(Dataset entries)
╭──

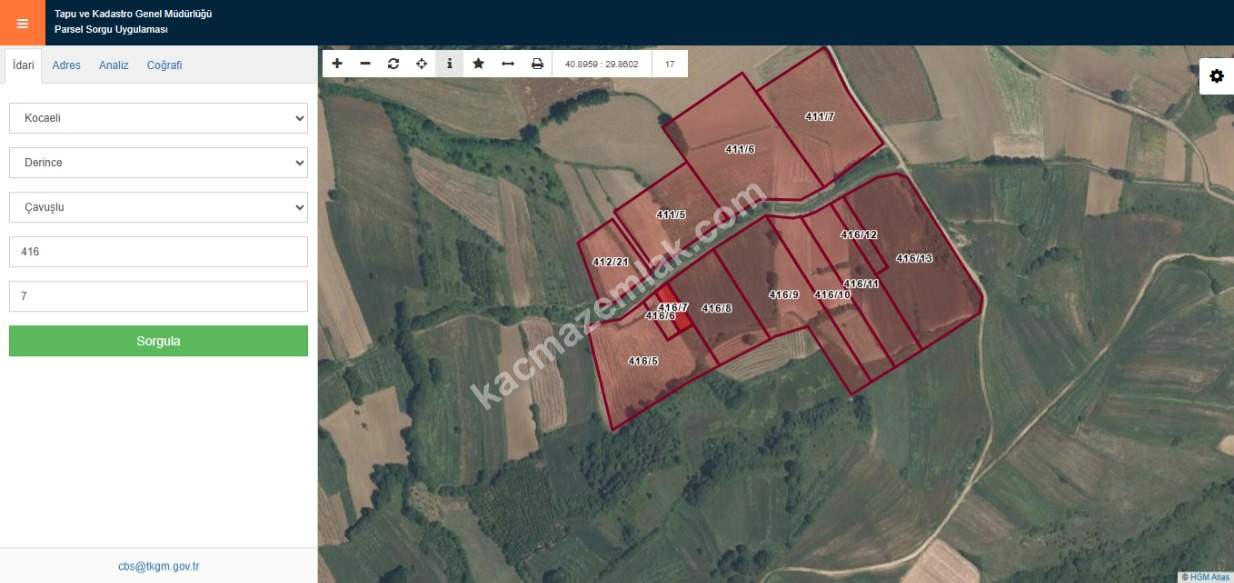The width and height of the screenshot is (1234, 583).
Task: Open the Coğrafi tab
Action: (164, 65)
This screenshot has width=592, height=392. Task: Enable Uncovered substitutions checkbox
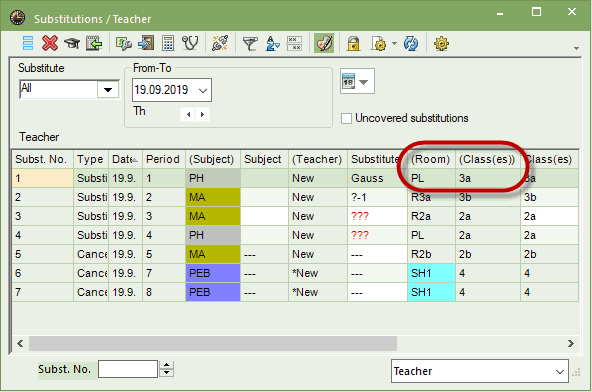point(346,118)
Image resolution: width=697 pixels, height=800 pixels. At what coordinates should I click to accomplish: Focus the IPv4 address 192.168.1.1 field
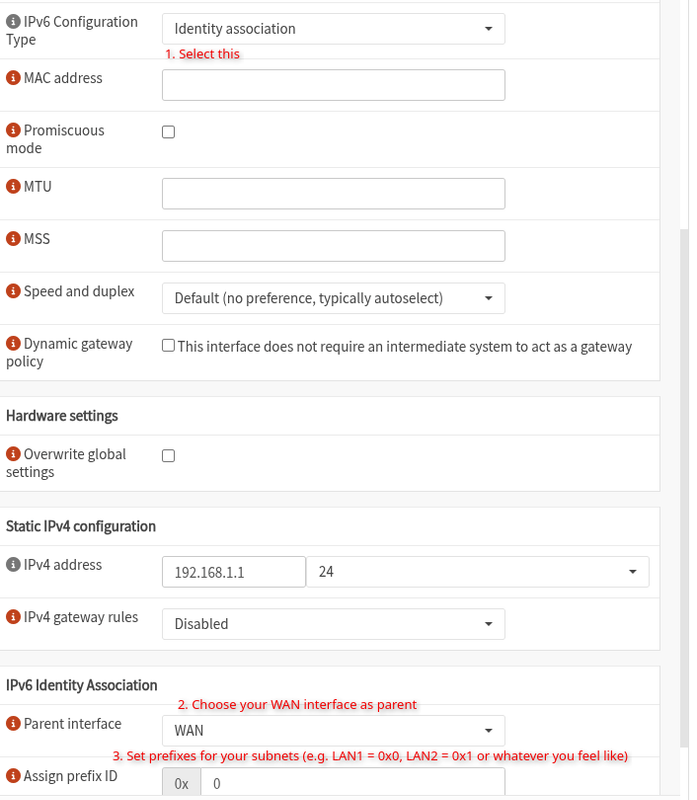(234, 572)
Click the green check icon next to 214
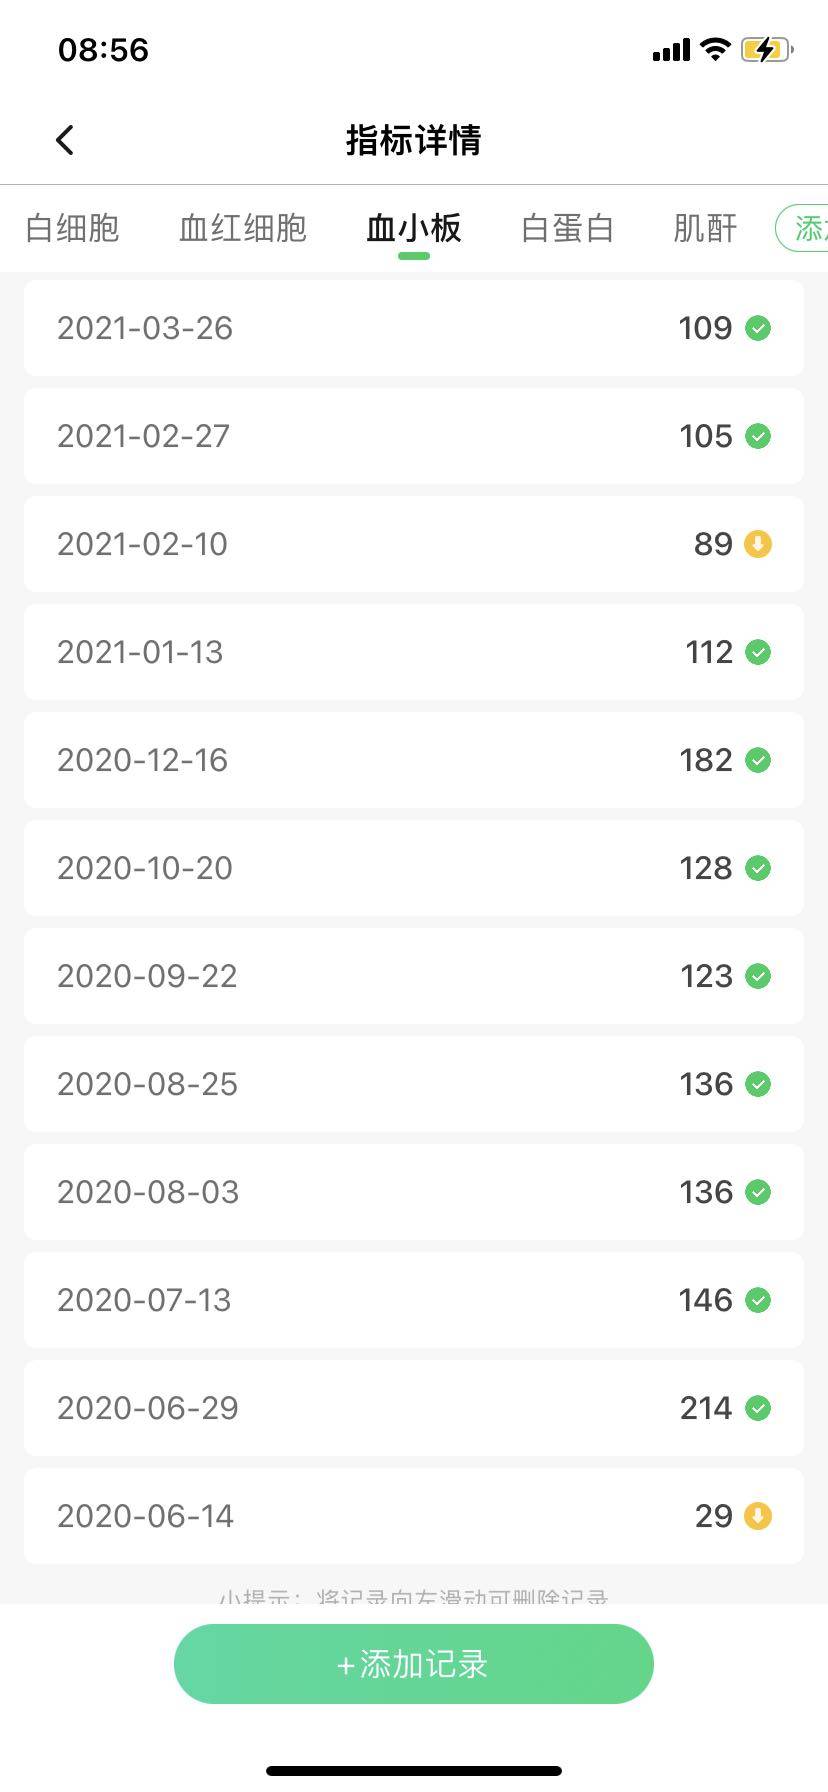 758,1408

╰──

## Problem requirements
From the line that contains "Image resolution: width=697" down to the final line of the entries above, please copy each line exactly, excluding pictures.

## The completed task
Image resolution: width=697 pixels, height=800 pixels. At what coordinates should I click to accomplish: Focus the IPv4 address 192.168.1.1 field
(234, 572)
Click the green check icon next to 214
 758,1408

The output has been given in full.